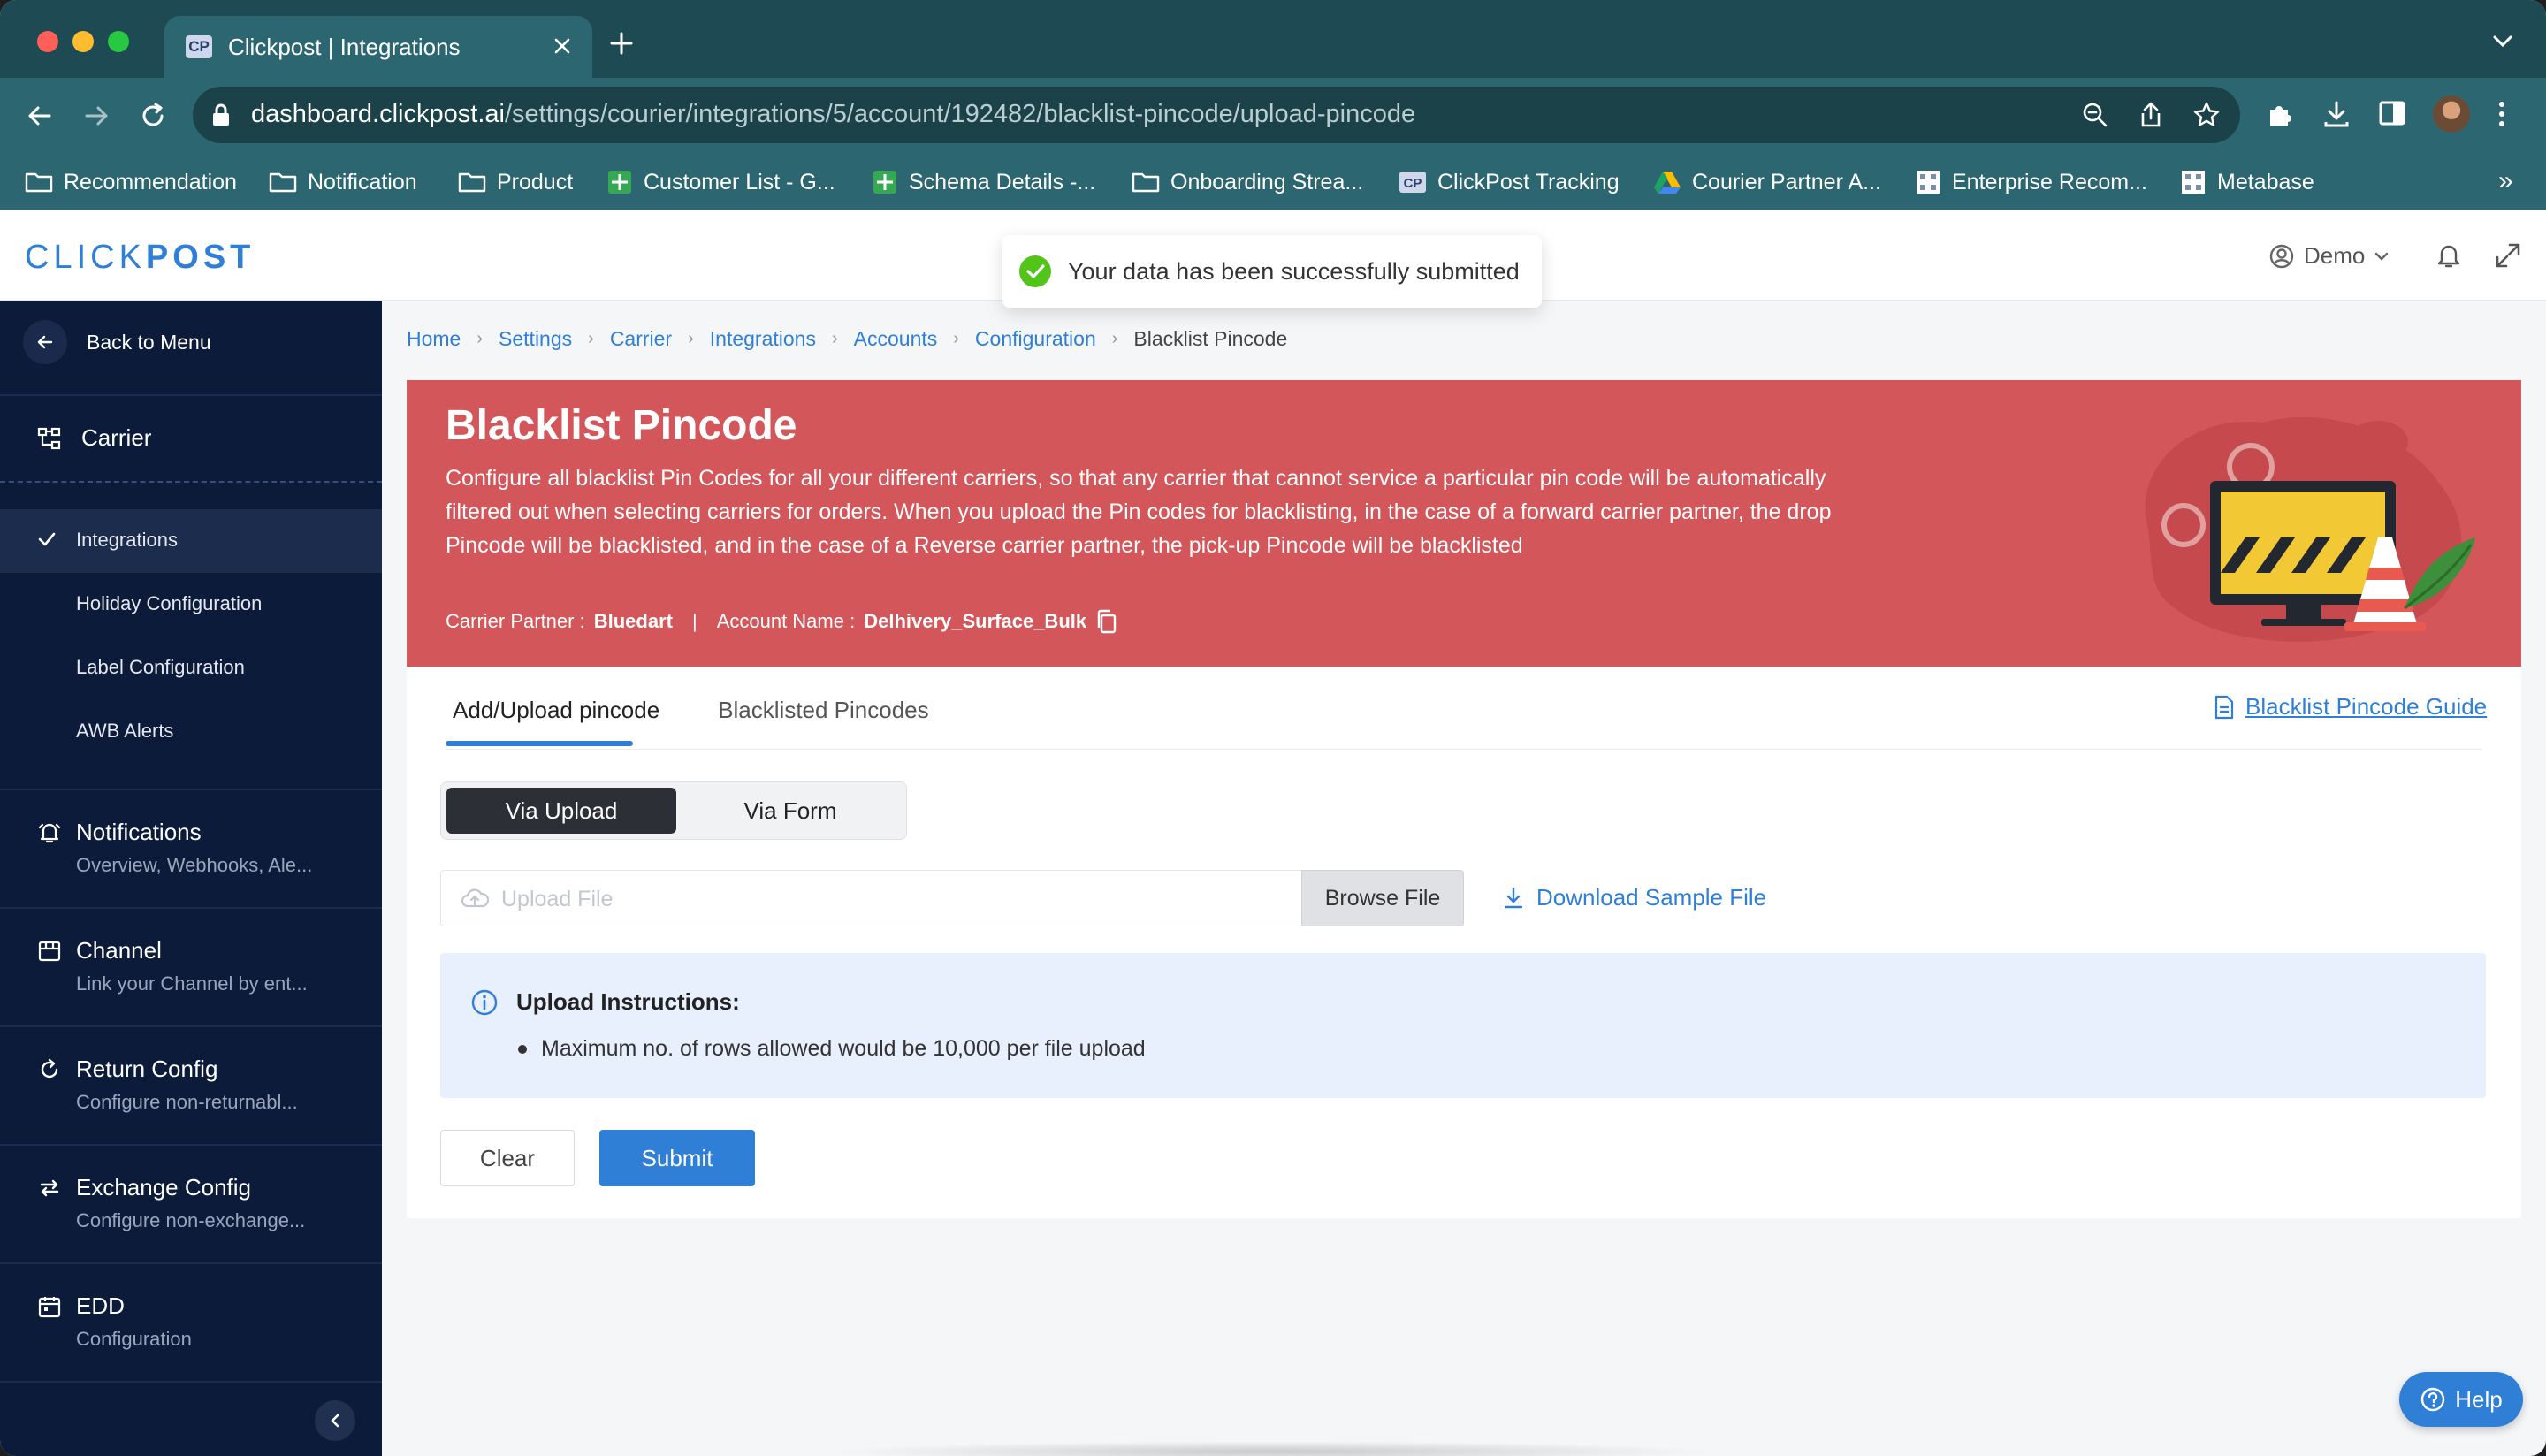  I want to click on lock-icon, so click(221, 115).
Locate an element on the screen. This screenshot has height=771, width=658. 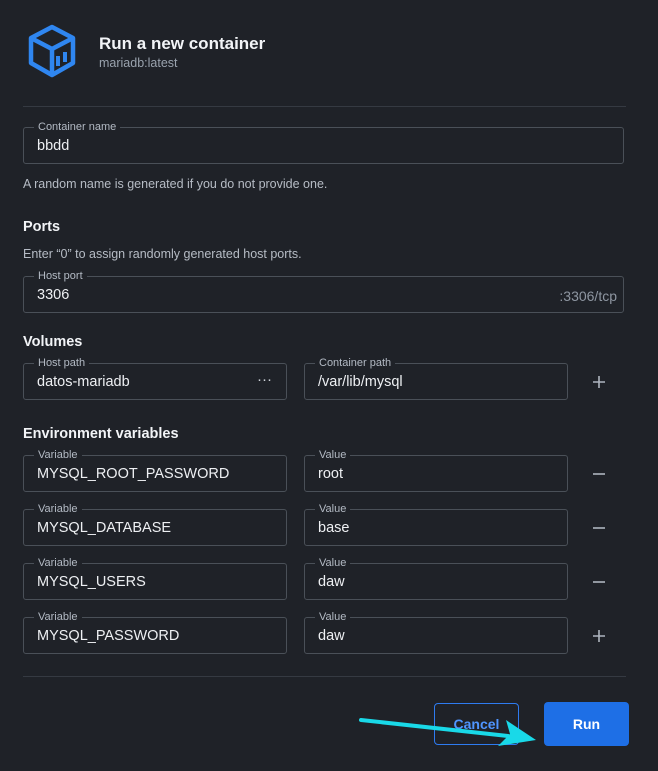
env-variable-field: Variable MYSQL_PASSWORD is located at coordinates (155, 632).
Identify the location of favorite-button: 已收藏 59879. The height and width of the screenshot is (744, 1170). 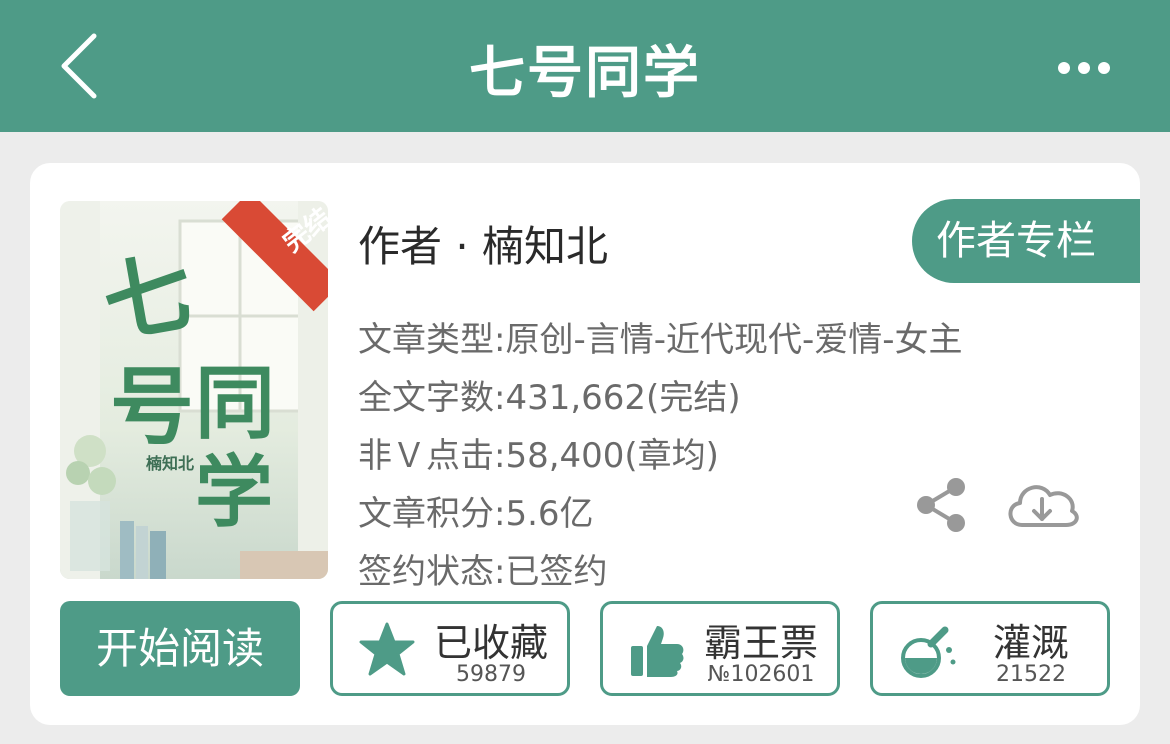
(450, 648).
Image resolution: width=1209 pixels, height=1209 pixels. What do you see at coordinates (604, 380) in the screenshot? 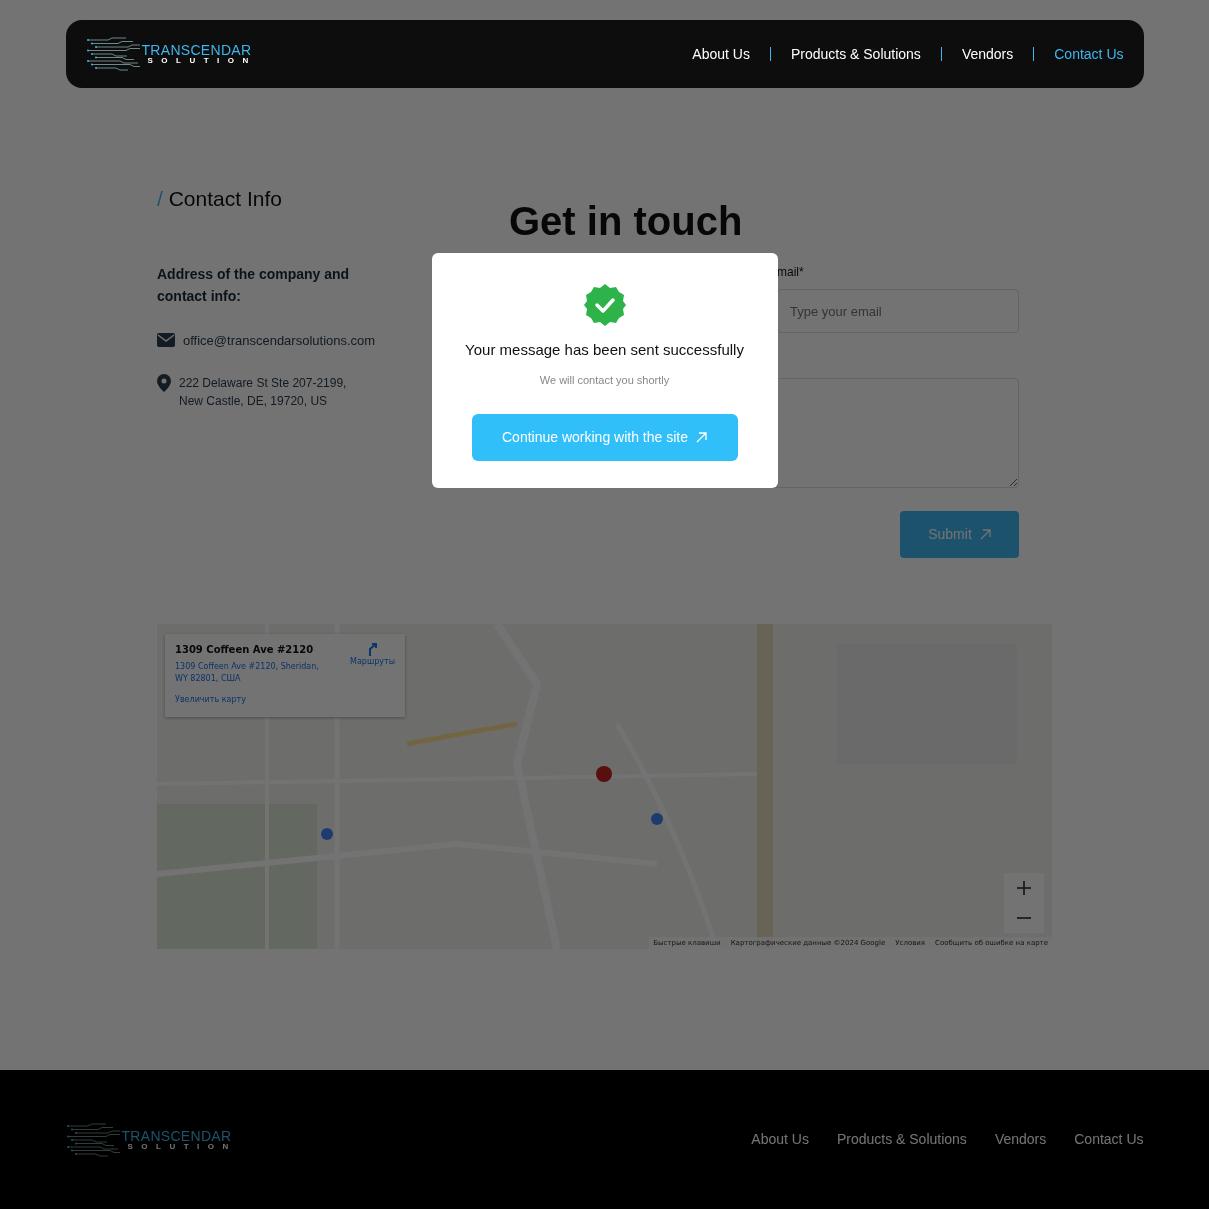
I see `dialog-subtitle: We will contact you shortly` at bounding box center [604, 380].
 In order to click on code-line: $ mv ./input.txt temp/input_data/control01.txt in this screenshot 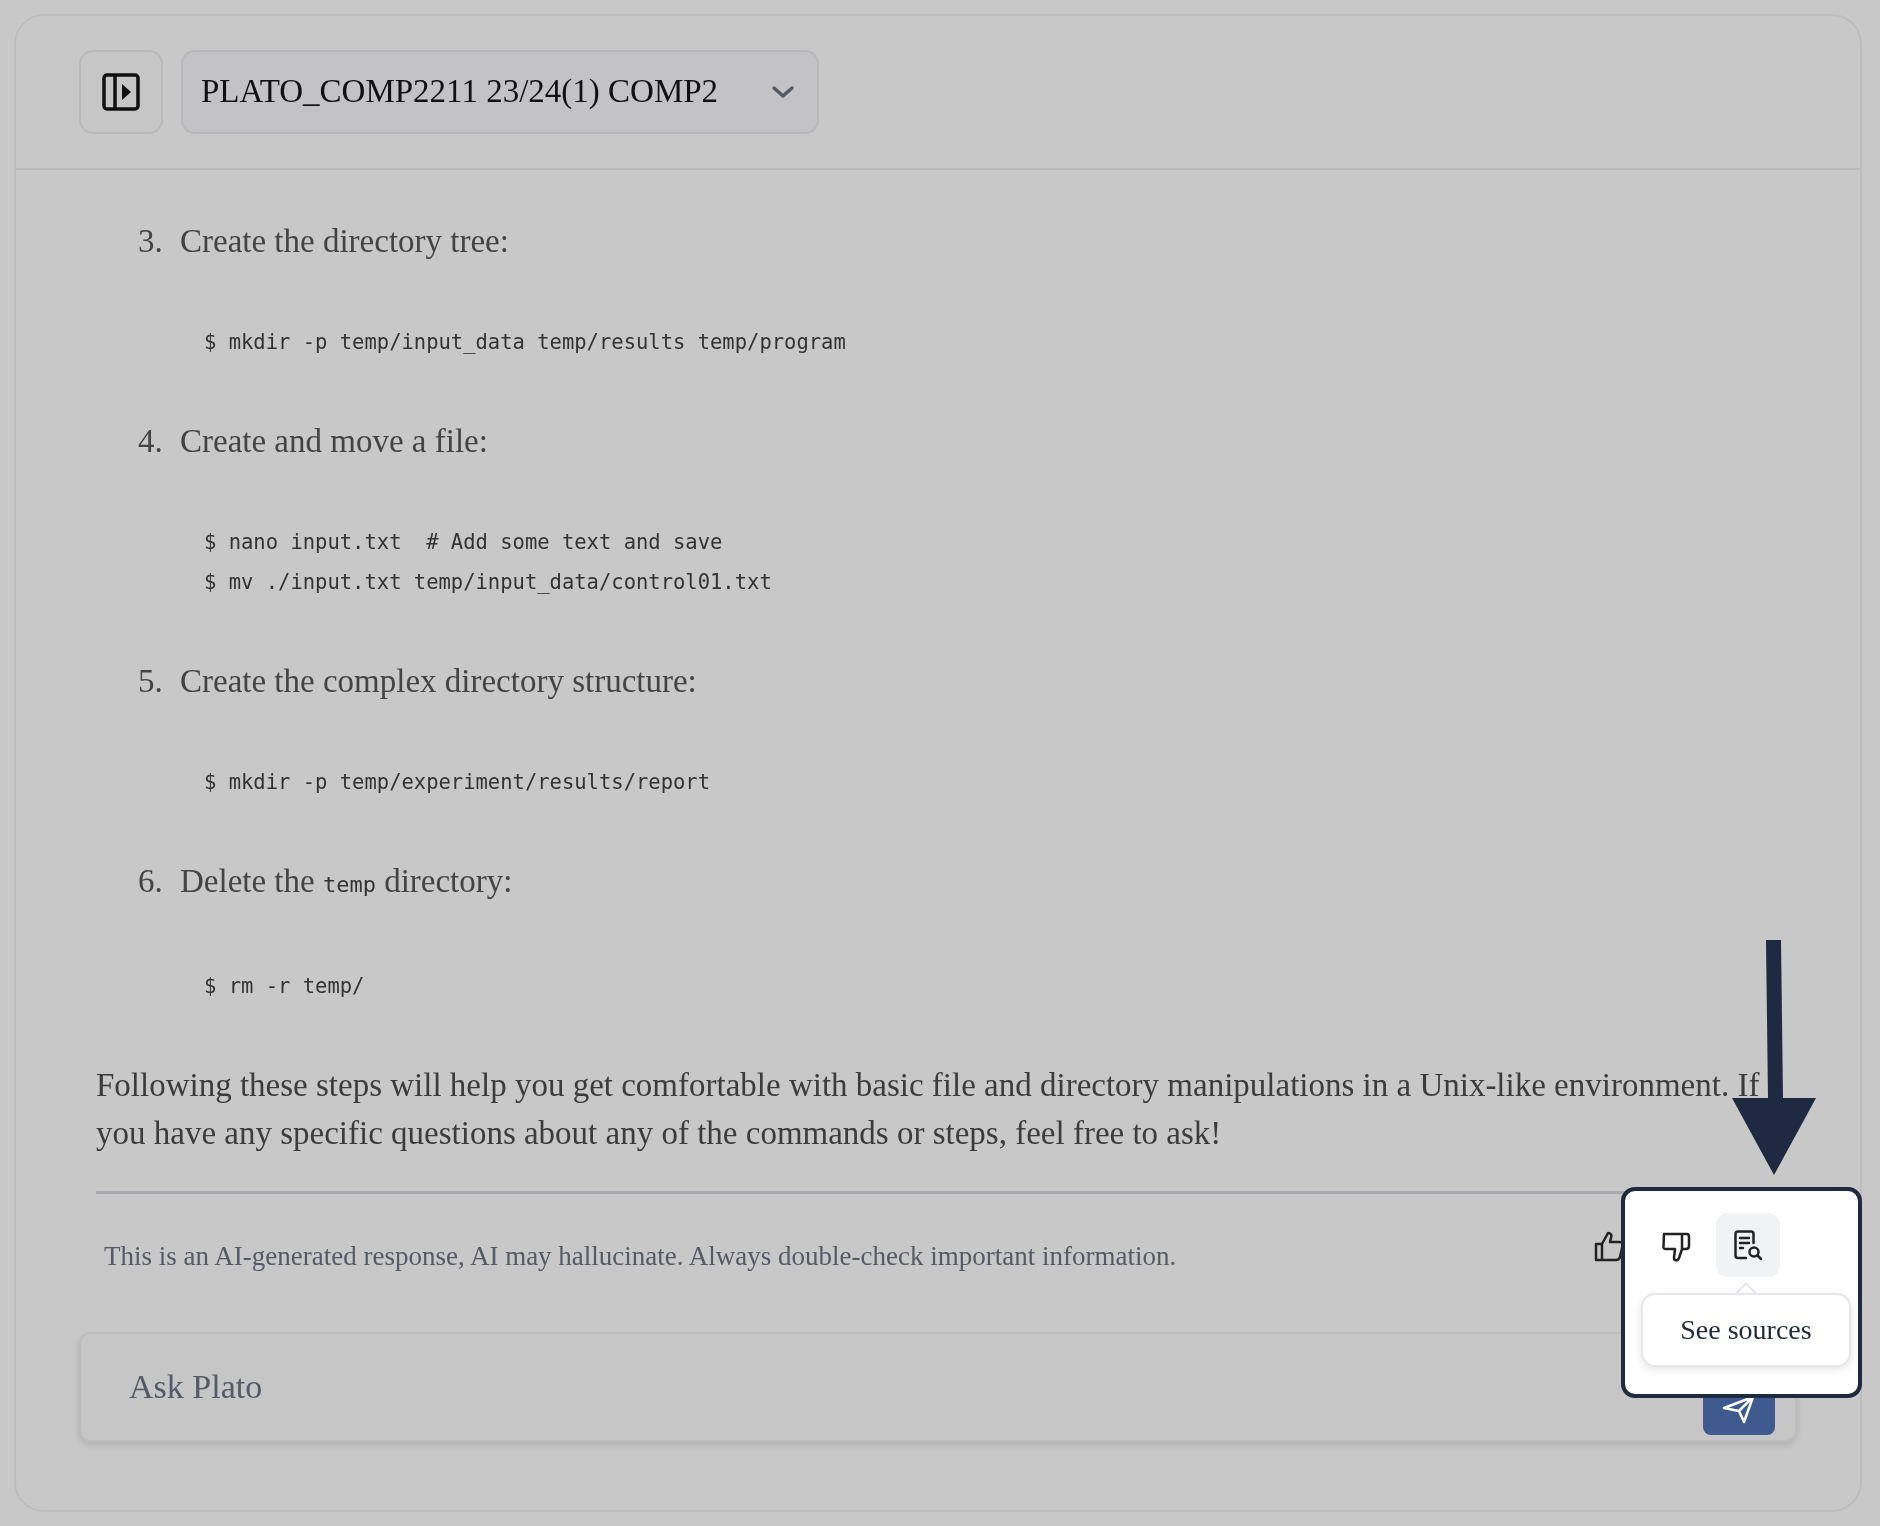, I will do `click(488, 582)`.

=======

**WHAT TO WORK ON**
Convert the records into a numbered list, starting at the line that contains "Identify the location" and ending after the line that contains "(450, 648).". Omit blank lines and leave the pictures out.

**REPLY**
1. Identify the location of favorite-button: 已收藏 59879. The height and width of the screenshot is (744, 1170). 
2. (450, 648).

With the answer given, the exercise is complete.